- _RECORDS FOR THE TASK_
□ □ □ □ □ □ □

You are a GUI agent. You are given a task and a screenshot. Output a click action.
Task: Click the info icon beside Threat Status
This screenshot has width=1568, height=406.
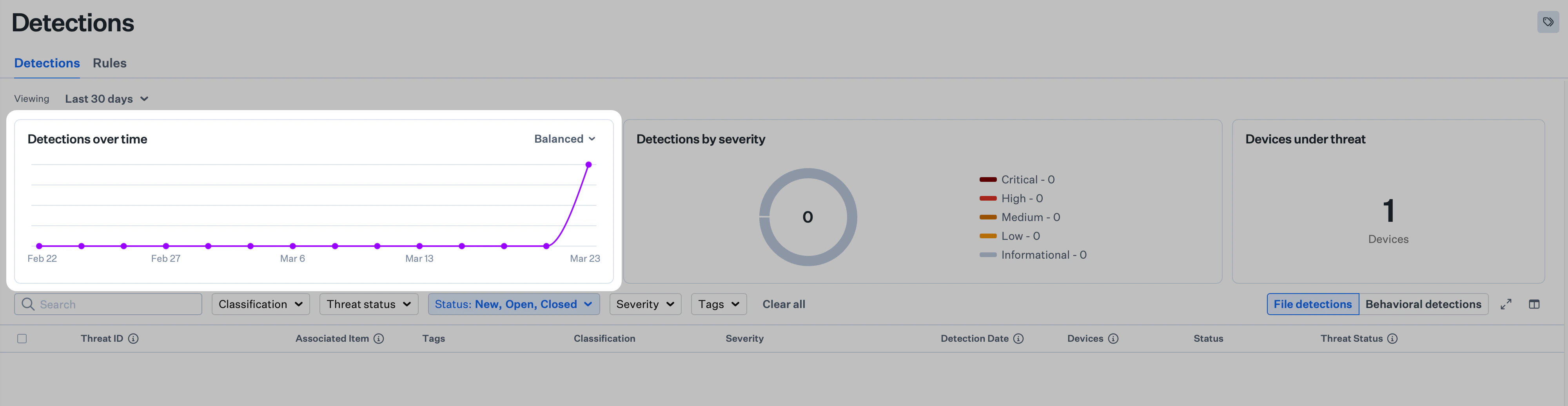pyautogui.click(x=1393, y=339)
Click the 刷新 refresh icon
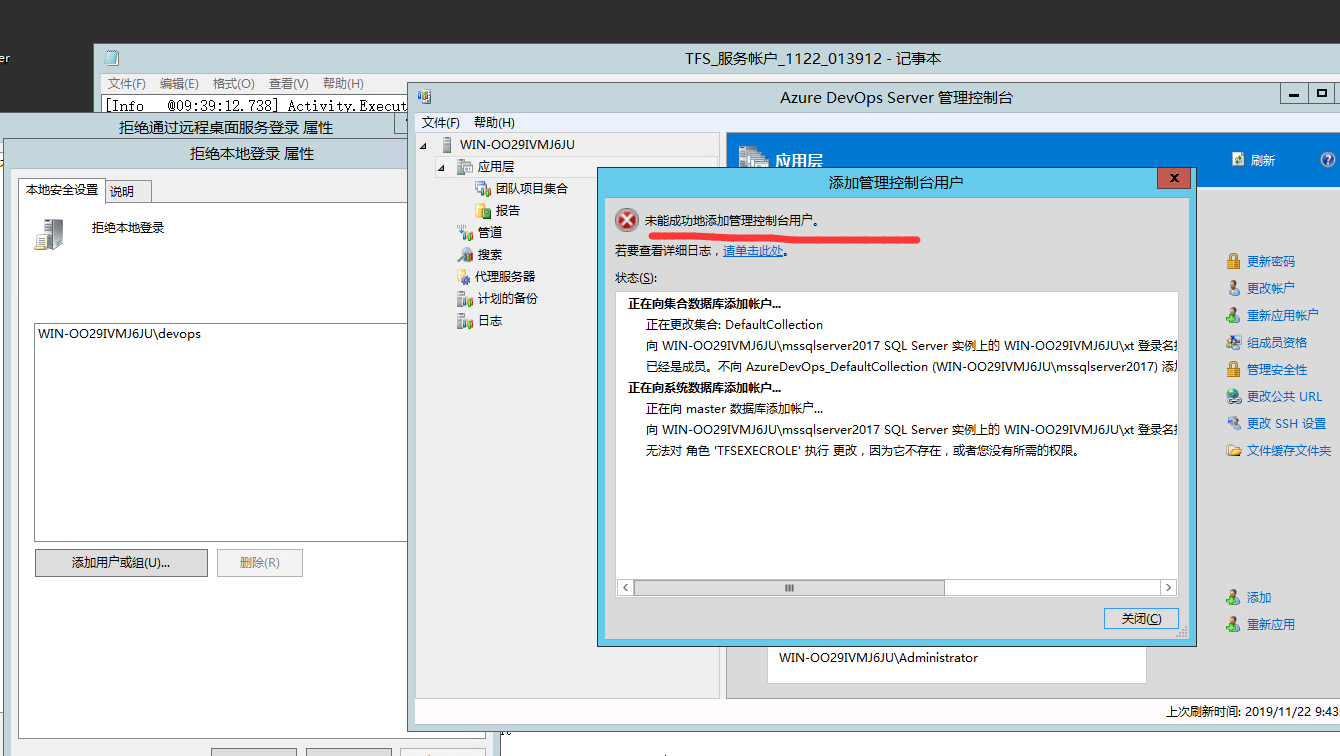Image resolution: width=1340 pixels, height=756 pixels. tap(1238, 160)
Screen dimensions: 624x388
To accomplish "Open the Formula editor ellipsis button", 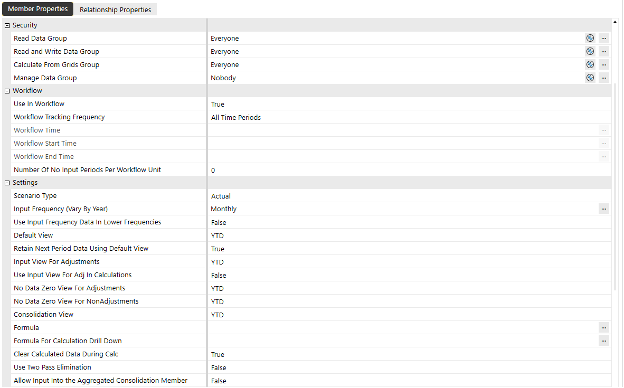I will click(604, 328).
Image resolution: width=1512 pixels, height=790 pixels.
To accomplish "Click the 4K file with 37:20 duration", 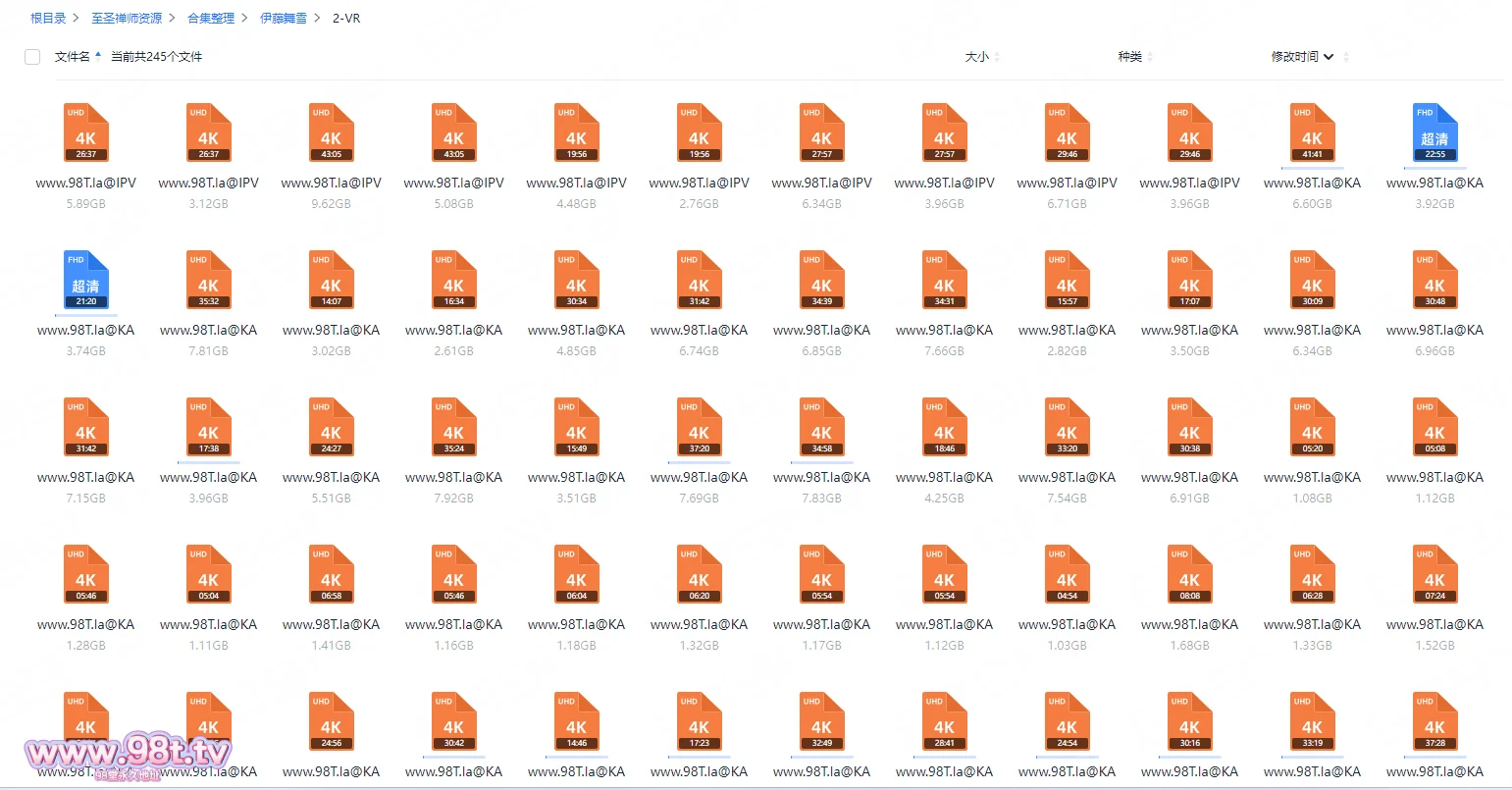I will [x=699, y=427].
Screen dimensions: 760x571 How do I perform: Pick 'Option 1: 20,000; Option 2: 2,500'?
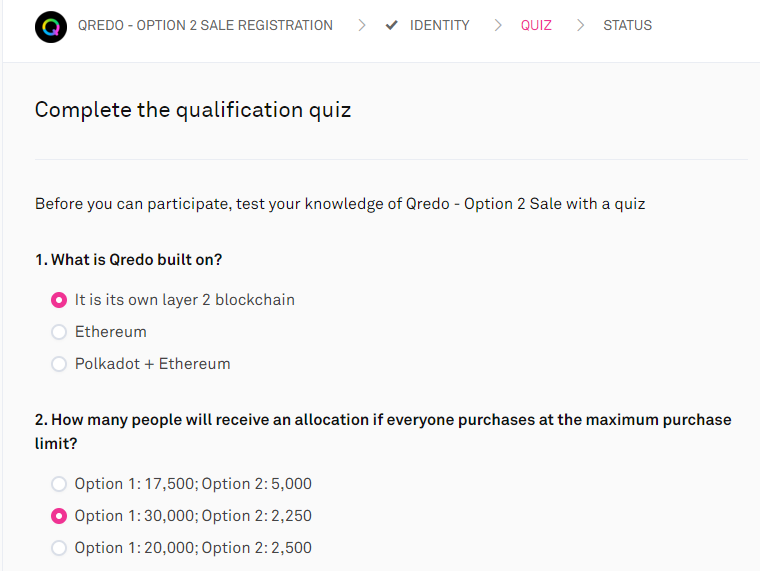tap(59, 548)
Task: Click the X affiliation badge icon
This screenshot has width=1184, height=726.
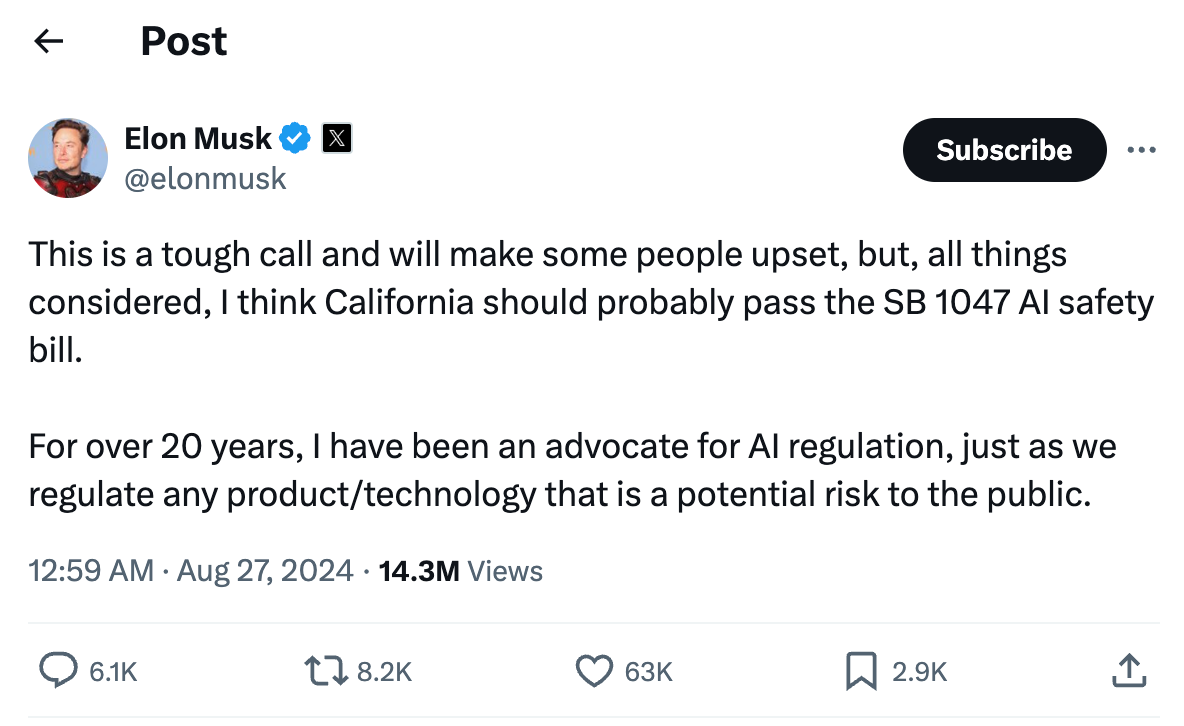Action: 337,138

□ □ □ □ □ □ □

- _EXERCISE_
Beginning at the line that has "This screenshot has width=1568, height=406." and ending at the line that has "Screen dimensions: 624x388", restate the listing above word for word, pictures left out.

- _TASK SOLUTION_
This screenshot has width=1568, height=406.
pyautogui.click(x=1393, y=339)
Click the 刷新 refresh icon
Image resolution: width=1340 pixels, height=756 pixels. tap(1238, 160)
Screen dimensions: 624x388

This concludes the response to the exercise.